# Records:
[Start of Attachment]
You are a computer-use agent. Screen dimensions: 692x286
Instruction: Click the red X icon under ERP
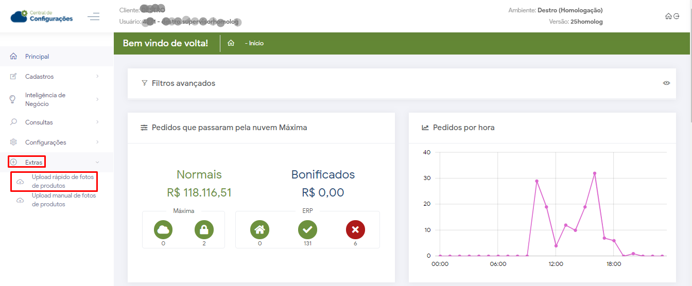(355, 229)
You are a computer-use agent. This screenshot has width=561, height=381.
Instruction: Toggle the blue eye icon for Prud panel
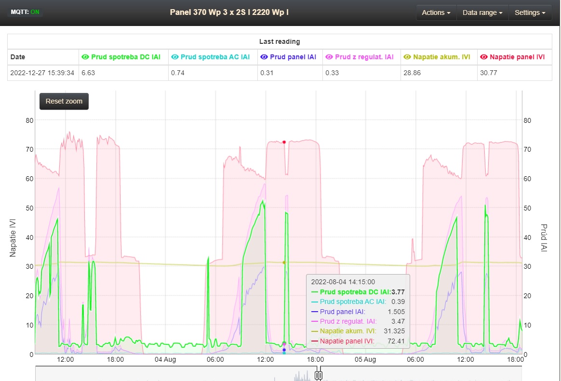click(x=264, y=57)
[End of Attachment]
# Activity:
Looking at the records above, in how many lines does the word "computer" occur? Reply with the number alone.

# Reply:
2